▶ **Task to complete**:
Starting at the line with "Screen dimensions: 662x540", copy each line through the last one below exactly as written, without any pictures.

▶ **Data for analysis**:
_ _ _ _ _

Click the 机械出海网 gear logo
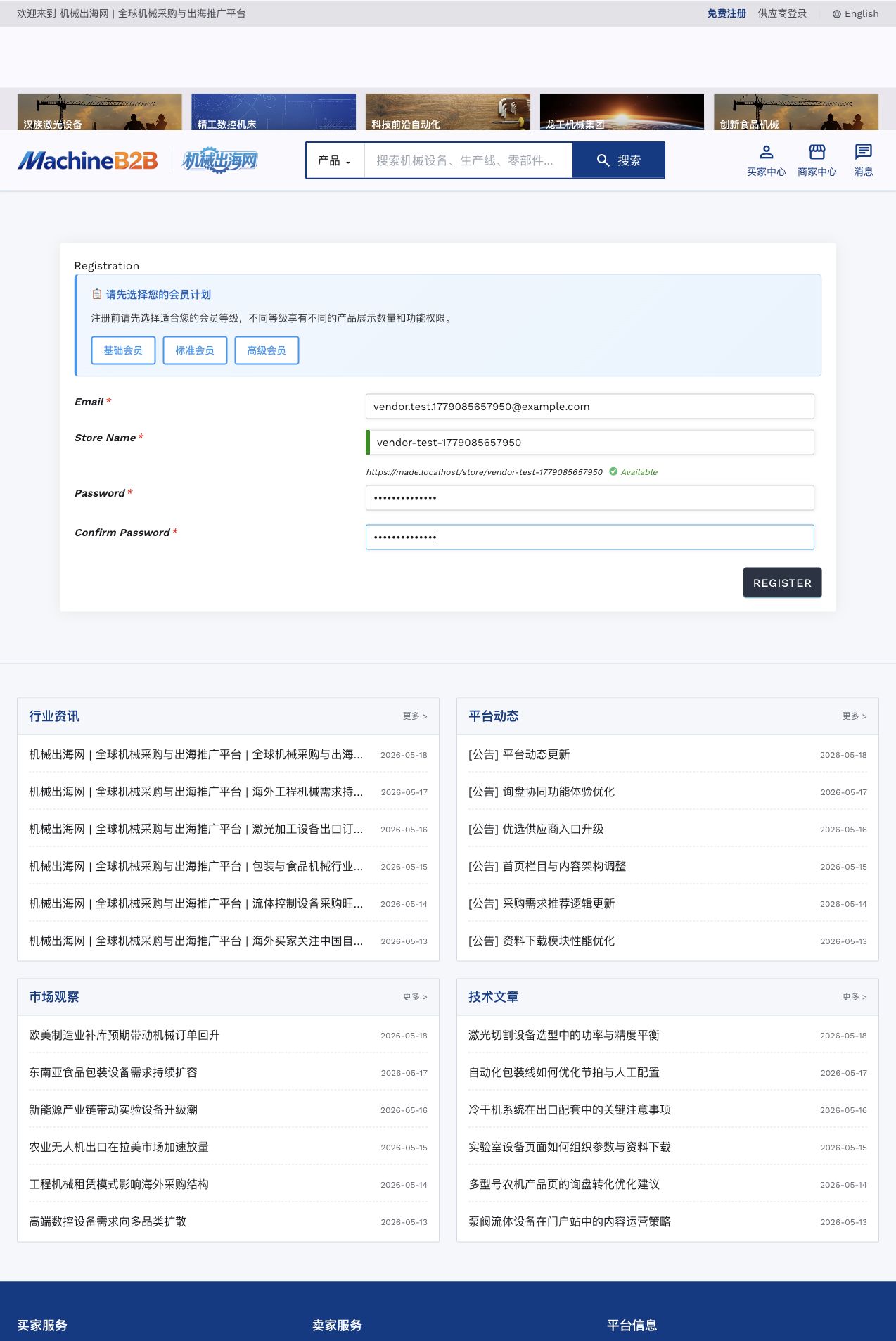 [220, 160]
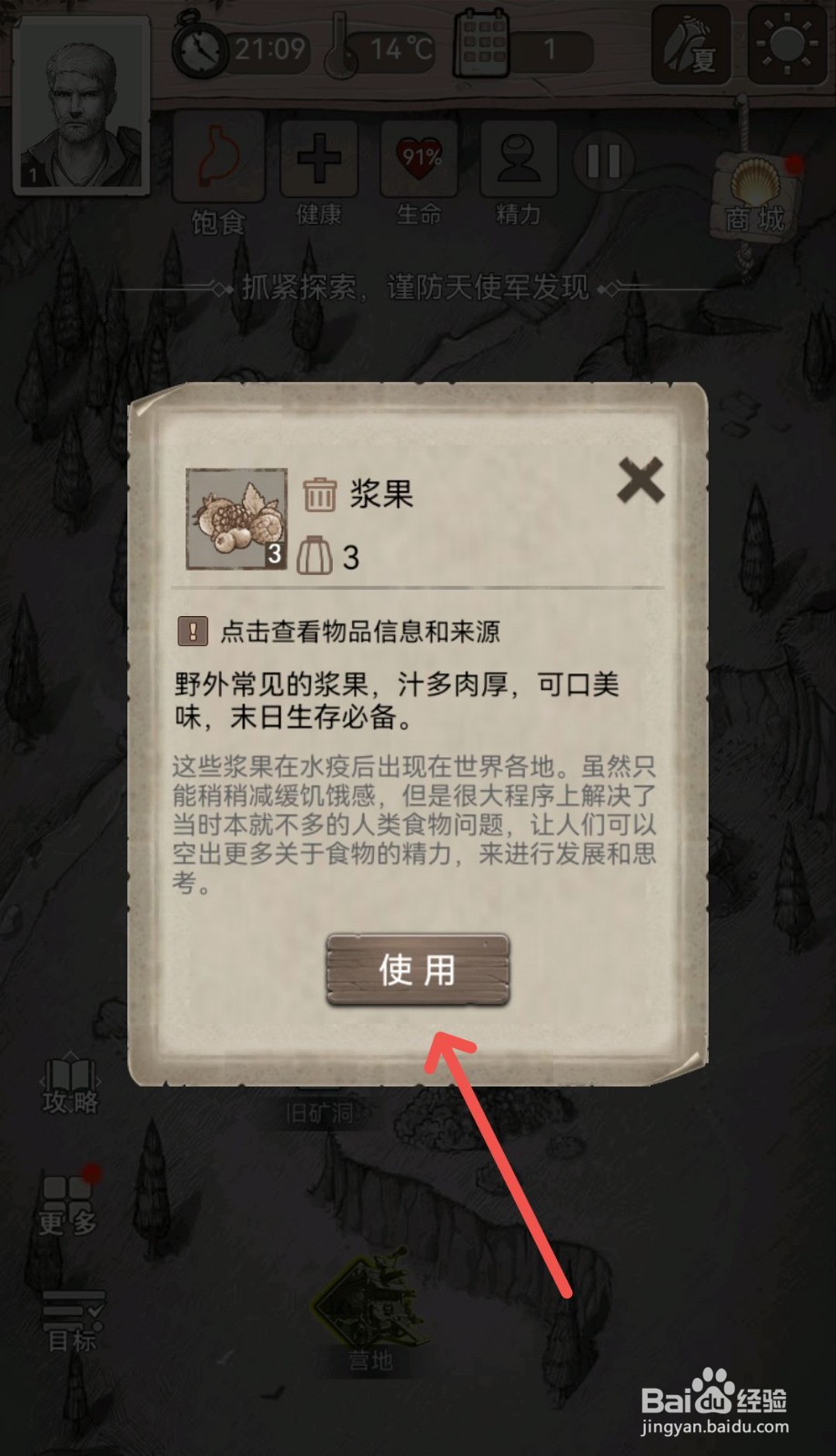Screen dimensions: 836x1456
Task: Go to 营地 camp on map
Action: coord(369,1310)
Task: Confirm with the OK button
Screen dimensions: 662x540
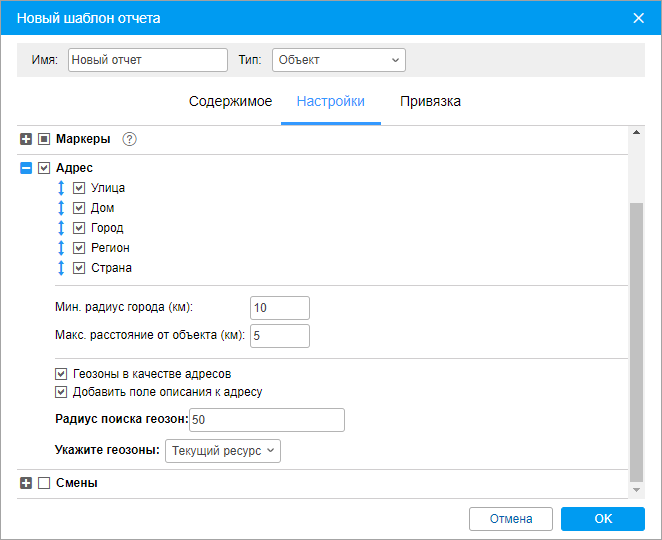Action: coord(602,519)
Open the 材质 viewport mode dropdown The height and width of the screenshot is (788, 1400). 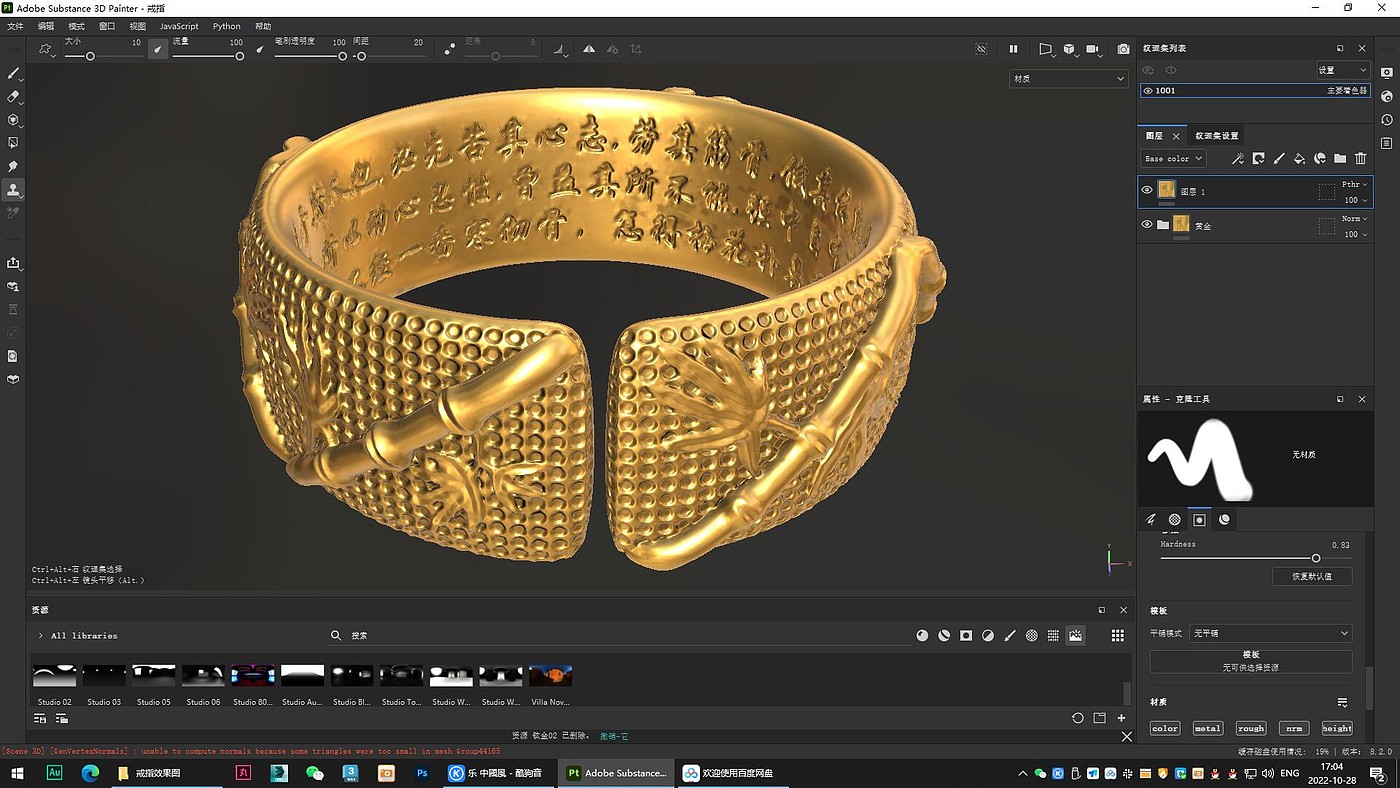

_ _ _ _ _

▶ **Solution to the exercise**:
Screen dimensions: 662x540
Action: coord(602,519)
Open the 材质 viewport mode dropdown The height and width of the screenshot is (788, 1400). 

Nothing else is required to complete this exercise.